### TO DO
Find "Click the female deaths value 8087" and "Screen dimensions: 367x588" in the records below. Copy the lines holding them and every line between, exactly, and no others.

'''

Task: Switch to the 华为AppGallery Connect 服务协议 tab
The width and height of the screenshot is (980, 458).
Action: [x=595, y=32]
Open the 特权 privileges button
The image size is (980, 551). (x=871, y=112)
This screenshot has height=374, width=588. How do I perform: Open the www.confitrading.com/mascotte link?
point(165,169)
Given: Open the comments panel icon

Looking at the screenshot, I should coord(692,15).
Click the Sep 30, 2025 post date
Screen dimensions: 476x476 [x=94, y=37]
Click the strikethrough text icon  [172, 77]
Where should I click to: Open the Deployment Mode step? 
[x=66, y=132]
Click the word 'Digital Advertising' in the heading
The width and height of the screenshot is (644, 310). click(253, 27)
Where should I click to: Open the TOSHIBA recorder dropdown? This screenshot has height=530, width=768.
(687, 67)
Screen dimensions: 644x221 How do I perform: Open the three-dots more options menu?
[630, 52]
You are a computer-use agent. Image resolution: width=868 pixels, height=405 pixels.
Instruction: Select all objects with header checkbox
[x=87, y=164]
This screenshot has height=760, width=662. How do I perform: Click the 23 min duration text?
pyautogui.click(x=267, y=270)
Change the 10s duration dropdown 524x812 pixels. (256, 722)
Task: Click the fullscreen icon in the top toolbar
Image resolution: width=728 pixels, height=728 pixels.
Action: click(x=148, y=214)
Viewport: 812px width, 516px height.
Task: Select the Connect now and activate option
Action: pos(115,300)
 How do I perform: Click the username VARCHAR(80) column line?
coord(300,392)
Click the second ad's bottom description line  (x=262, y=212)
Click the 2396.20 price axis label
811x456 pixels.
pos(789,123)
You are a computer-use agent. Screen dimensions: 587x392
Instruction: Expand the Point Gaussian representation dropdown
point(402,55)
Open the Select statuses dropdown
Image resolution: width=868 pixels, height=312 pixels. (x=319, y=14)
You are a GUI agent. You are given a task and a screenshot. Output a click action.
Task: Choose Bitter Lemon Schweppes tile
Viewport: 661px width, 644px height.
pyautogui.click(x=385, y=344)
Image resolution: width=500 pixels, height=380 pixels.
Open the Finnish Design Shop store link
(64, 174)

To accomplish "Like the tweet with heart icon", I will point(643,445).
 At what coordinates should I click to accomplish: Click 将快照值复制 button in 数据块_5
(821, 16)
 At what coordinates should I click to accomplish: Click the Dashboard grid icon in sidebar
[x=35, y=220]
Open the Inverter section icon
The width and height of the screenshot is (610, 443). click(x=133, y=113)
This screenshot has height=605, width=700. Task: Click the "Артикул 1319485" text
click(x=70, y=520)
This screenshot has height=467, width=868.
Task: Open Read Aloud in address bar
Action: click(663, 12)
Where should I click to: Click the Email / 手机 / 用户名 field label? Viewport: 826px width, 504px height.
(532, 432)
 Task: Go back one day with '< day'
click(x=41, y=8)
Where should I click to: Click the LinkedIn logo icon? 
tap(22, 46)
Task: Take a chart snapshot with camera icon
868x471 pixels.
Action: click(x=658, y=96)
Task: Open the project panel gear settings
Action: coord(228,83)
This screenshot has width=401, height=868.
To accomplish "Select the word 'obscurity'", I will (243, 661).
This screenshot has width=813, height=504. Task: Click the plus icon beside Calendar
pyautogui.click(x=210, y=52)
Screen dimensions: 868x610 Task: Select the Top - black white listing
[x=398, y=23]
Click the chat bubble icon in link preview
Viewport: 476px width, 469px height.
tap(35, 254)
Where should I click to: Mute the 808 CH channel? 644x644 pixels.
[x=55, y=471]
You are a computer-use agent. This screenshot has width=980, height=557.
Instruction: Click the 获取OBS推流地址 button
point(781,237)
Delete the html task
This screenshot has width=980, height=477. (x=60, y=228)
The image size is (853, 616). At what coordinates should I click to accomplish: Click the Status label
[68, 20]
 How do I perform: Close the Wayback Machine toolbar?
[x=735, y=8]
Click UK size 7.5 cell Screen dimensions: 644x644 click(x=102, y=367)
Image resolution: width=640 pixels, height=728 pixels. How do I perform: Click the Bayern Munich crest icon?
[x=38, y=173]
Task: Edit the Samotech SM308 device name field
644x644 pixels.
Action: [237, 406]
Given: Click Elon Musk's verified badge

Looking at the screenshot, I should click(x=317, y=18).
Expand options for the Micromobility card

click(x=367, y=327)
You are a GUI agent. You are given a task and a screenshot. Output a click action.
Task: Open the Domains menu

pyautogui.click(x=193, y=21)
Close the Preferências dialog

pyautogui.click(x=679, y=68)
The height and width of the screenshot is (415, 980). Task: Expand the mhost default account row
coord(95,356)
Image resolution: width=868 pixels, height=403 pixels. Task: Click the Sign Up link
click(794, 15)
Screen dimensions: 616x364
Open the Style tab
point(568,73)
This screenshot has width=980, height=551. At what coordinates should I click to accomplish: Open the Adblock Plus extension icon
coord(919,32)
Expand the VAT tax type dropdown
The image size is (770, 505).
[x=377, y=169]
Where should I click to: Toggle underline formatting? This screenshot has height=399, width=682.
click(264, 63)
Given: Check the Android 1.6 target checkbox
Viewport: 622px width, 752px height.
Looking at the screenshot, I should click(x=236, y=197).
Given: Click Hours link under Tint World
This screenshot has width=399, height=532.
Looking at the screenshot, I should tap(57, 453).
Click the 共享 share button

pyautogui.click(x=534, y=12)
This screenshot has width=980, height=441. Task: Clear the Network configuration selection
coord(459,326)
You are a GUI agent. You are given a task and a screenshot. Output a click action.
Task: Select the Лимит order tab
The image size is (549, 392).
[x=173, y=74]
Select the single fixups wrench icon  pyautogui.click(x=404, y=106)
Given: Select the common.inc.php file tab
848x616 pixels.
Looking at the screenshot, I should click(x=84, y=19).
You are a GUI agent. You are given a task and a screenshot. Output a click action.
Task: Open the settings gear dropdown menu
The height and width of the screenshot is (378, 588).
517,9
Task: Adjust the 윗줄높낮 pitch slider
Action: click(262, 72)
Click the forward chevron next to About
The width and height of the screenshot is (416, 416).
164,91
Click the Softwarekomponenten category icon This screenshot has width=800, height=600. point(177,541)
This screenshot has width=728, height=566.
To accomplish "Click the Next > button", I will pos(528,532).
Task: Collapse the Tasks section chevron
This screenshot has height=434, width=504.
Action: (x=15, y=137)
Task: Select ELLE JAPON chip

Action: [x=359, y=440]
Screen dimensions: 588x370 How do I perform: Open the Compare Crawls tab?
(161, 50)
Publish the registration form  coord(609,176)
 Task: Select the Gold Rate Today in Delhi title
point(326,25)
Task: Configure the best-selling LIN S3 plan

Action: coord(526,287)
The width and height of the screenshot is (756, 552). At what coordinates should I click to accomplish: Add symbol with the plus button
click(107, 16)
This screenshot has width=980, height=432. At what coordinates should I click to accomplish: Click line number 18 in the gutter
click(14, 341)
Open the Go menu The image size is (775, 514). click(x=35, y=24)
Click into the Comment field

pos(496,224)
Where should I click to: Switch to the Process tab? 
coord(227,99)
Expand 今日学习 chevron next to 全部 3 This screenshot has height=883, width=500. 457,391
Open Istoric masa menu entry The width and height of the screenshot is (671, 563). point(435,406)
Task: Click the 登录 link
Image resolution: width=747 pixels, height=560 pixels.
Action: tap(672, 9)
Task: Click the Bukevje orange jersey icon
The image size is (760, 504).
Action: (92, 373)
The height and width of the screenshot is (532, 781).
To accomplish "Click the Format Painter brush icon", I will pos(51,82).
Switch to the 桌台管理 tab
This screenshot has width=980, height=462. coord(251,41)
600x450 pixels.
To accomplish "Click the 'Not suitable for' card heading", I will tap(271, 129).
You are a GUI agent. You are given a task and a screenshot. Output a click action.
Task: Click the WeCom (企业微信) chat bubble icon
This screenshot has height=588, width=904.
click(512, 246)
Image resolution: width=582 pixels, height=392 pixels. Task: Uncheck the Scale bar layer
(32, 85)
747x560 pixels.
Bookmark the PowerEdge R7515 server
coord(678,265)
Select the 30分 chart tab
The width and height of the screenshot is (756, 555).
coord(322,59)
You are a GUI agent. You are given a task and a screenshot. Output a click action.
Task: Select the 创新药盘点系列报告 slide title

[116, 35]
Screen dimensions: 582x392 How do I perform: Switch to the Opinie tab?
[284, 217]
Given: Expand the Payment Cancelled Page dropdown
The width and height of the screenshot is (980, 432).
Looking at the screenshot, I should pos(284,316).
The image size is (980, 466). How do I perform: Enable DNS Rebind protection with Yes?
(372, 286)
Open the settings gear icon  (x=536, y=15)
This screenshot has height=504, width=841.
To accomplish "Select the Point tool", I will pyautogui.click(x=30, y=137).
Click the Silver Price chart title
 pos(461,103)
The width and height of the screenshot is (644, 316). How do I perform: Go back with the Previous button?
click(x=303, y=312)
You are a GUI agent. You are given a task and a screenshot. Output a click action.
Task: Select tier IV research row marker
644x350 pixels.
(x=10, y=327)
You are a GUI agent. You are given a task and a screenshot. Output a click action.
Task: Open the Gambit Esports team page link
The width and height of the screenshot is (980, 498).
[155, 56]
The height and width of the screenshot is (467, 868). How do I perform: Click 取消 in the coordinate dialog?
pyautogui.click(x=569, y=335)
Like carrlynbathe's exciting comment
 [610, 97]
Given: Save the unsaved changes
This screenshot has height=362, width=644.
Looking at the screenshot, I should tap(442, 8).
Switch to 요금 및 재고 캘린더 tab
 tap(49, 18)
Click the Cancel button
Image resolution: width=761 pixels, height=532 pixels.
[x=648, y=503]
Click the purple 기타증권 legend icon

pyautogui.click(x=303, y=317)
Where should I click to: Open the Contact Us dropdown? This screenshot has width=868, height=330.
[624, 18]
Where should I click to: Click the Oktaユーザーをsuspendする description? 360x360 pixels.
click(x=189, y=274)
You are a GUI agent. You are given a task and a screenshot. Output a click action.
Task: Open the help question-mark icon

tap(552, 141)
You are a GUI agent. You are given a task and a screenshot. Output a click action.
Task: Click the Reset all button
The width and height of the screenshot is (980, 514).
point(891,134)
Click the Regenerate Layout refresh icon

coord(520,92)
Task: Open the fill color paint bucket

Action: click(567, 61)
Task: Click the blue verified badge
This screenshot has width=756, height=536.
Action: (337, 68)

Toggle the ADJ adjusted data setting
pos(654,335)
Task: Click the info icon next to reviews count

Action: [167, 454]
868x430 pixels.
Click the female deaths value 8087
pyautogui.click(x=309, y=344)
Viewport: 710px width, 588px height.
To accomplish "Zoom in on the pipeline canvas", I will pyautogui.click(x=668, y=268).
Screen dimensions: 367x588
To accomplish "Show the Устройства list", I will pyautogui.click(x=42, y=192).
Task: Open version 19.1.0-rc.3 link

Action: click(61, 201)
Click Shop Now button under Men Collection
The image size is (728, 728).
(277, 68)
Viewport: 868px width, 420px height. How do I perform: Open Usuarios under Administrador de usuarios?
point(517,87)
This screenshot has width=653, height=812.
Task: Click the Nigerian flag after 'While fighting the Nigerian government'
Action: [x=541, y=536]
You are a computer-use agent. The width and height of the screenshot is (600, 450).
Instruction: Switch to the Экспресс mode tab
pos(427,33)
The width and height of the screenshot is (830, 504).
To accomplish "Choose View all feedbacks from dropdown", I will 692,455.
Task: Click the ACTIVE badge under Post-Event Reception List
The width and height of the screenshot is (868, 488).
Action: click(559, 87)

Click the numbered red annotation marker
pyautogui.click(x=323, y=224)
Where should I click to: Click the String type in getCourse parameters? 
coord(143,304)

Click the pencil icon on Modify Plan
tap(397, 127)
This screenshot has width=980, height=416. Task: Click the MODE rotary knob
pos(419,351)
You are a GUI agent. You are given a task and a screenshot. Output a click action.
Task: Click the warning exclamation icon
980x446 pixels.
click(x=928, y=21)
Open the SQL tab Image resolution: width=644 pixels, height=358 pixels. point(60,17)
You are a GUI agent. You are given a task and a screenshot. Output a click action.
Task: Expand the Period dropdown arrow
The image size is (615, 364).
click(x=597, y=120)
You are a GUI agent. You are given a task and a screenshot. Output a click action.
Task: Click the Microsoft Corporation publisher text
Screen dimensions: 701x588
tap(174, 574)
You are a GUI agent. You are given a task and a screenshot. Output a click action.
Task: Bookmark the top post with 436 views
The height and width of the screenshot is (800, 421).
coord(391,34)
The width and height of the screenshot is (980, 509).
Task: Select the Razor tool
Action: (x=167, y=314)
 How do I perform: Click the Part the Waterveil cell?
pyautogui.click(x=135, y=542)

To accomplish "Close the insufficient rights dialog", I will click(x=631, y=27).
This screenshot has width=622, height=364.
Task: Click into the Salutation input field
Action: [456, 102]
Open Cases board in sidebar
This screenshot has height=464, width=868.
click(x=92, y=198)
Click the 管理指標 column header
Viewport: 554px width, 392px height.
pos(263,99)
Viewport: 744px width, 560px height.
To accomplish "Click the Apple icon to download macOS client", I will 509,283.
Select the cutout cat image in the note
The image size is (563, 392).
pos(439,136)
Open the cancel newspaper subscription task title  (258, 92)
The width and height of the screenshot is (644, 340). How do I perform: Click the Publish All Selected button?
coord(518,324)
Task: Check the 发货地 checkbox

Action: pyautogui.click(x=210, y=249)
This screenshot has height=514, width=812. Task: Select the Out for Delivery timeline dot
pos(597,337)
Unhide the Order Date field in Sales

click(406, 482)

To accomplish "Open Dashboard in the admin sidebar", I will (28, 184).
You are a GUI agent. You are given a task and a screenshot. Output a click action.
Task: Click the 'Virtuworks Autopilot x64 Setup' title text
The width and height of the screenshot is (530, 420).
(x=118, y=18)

'''

### ANSWER FOR THE TASK
Click the female deaths value 8087
pyautogui.click(x=309, y=344)
Viewport: 710px width, 588px height.
To accomplish "Zoom in on the pipeline canvas", I will pyautogui.click(x=668, y=268).
Screen dimensions: 367x588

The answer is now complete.